As we read it, we can appreciate Cleese's courage to be "who he really is" throughout his life. To appreciate him being authentic and true (to himself as well as to others); a person who doesn't hesitate to speak up his mind even when knowing that others won't like hearing what he has to say. Throughout the book Cleese impresses us as a person who is aware of himself; a person with outermost courage and ability to look inside, observe his unique talent and accept his shortcomings.
The ability to observe himself - as well as his environment - is a talent which enabled Cleese to write and create the wonderful characters depicted throughout his career, not the least in Monty Python and Fawlty Towers; to re-create himself as an artist time and again. Cleese's sense of humour - as is evidenced throughout the book - is a by-product of the person that he is; of the way he looks at life and at himself.
This being the case, Cleese's autobiography gives us an added value: By its truthful portray of Cleese as the authentic person that he is.
Being authentic is a rare phenomenon in today's world.
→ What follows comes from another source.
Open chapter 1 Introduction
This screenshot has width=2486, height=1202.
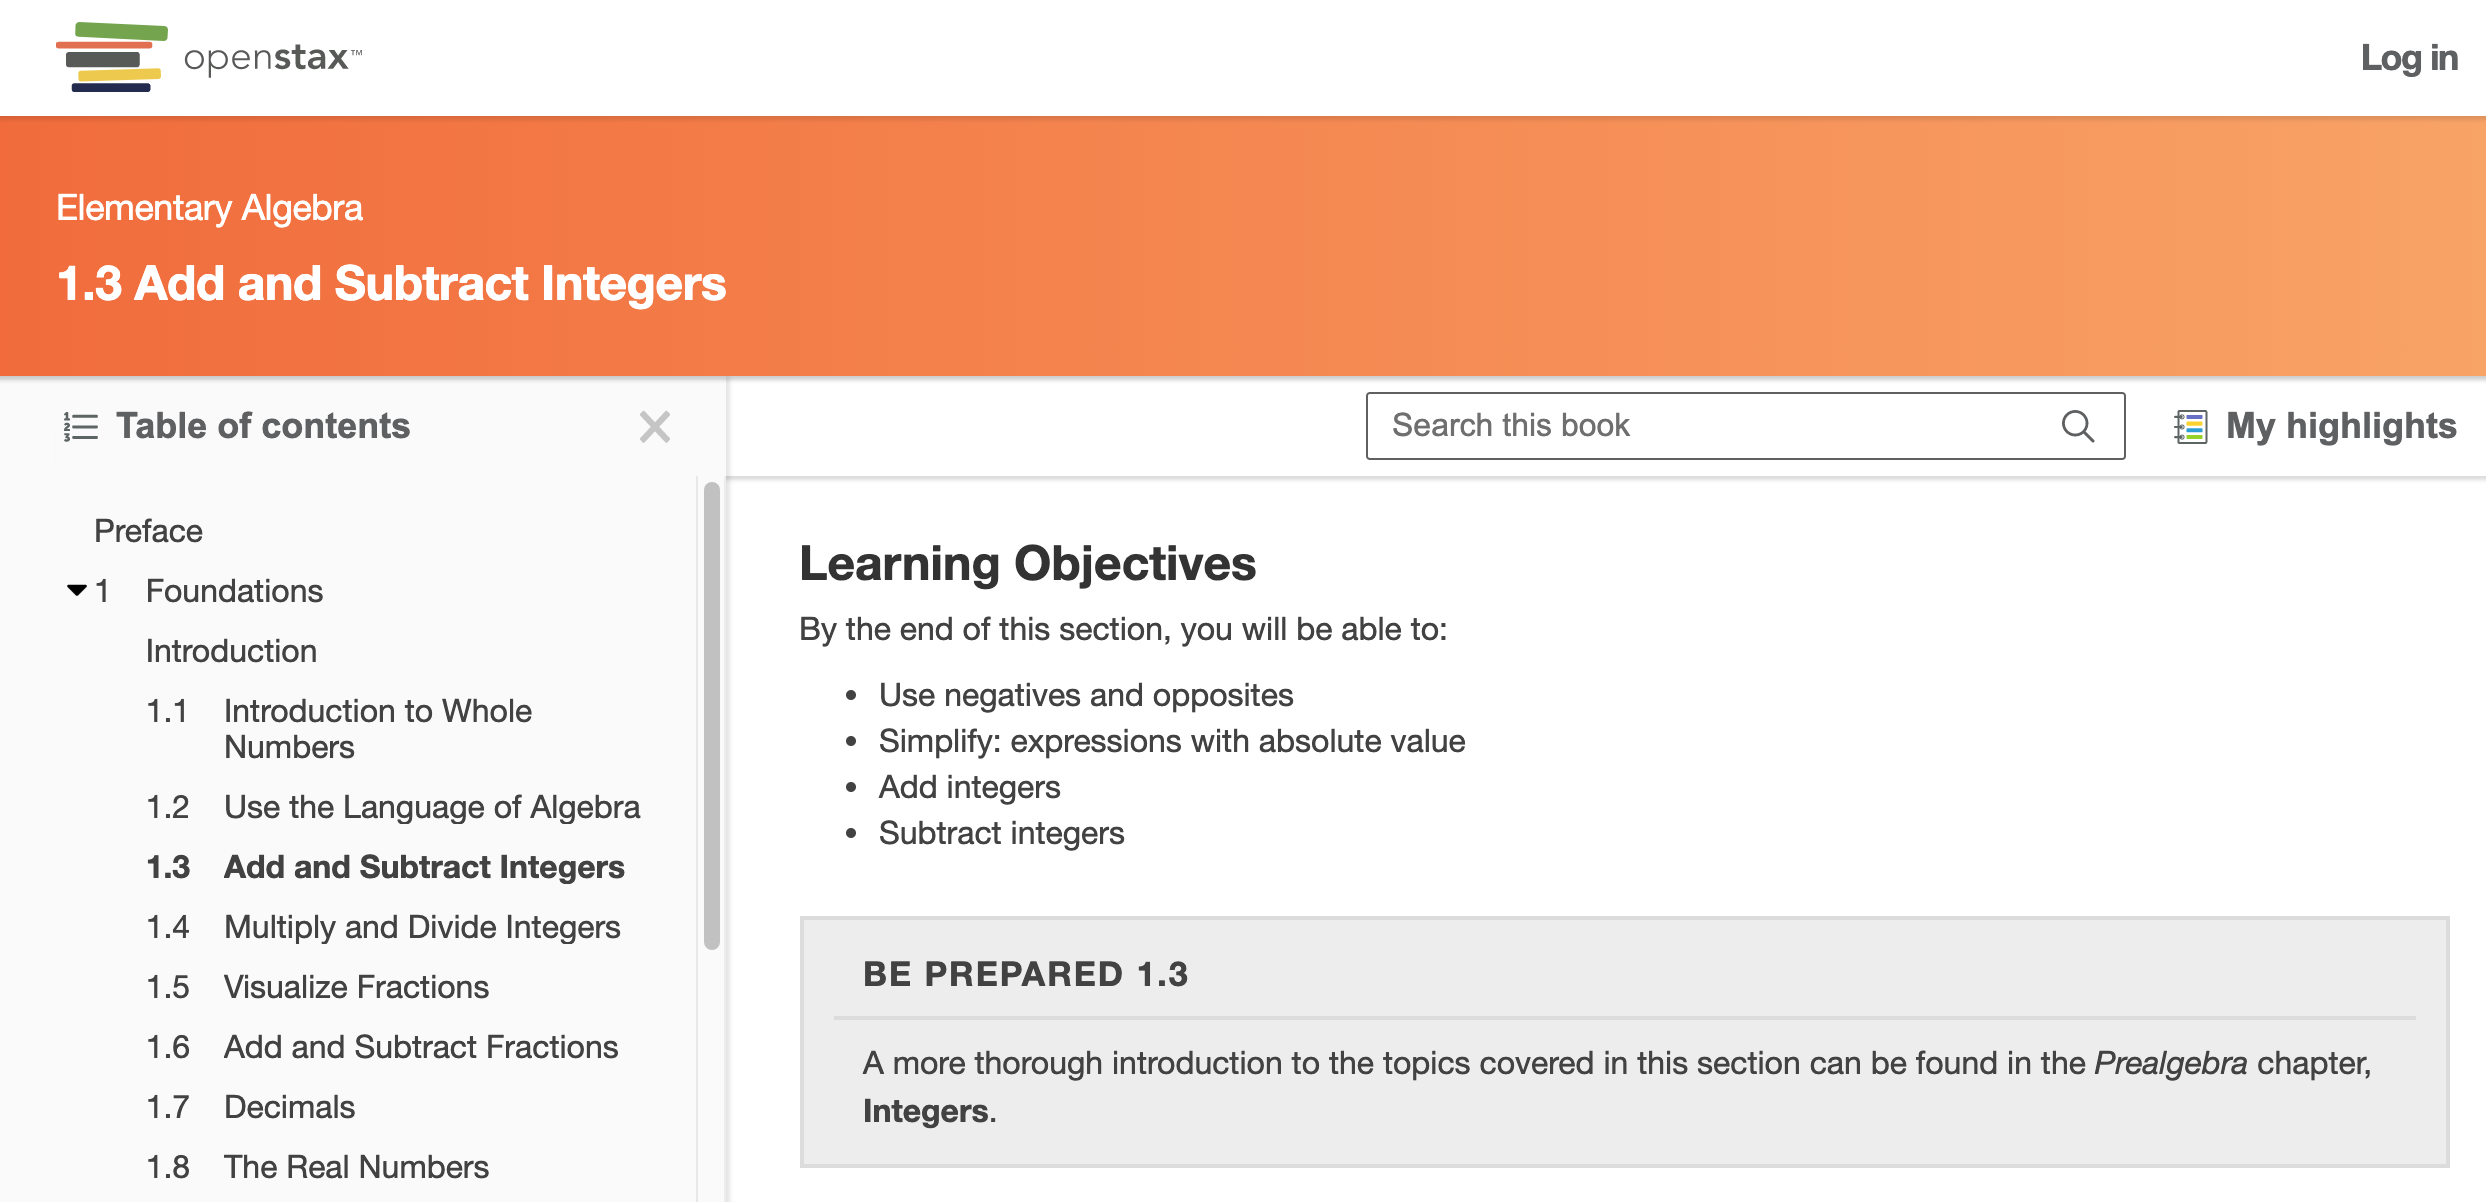[231, 651]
Social media and social pressure push many of us to behave like others; to dress like others; to assimilate our environment's "codes of behavior". In so doing we often lose our own self; neglect our own creativity; shy away from being "different" and, in so doing, we are not true to "who we are".
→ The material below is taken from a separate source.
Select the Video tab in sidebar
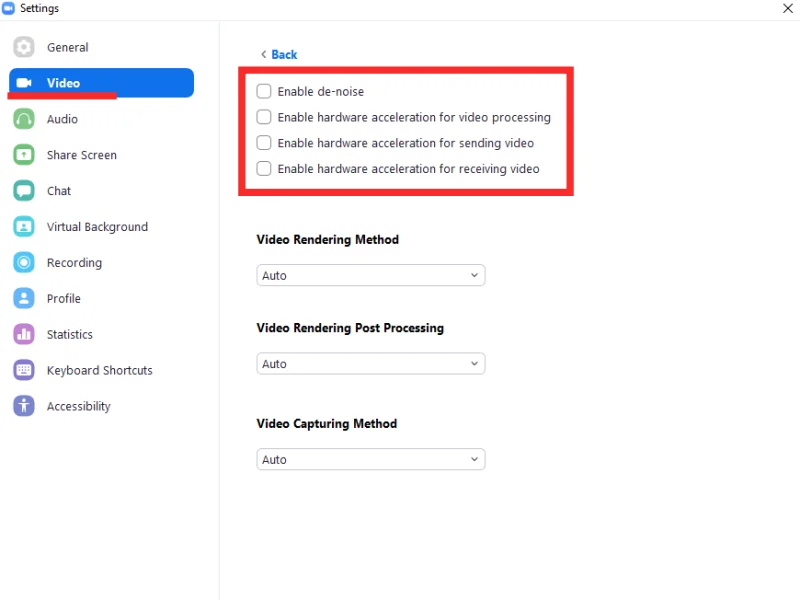The height and width of the screenshot is (600, 800). 100,83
Reading Cleese's autobiography is therefore a wonderful reminder to all of us: that you can be "who you are" - by trusting yourself; by doing what you feel you are meant to do; by surrounding yourself with people who are at your own level, and not hesitate to distance yourself from those who can't contribute neither to your happiness nor stimulate you in one way or another (intellectually, artistically, etc.) - a hesitation that keeps many of us from being true to ourselves and to others around us.
In writing honestly about himself, Cleese's autobiography "So, anyway... " gives a "bonus" to those among us who appreciate authenticity and truthfulness, who understand how these qualities are essential for our personal development and for our success with relationships, and who can be inspired by such a book to be true to ourselves...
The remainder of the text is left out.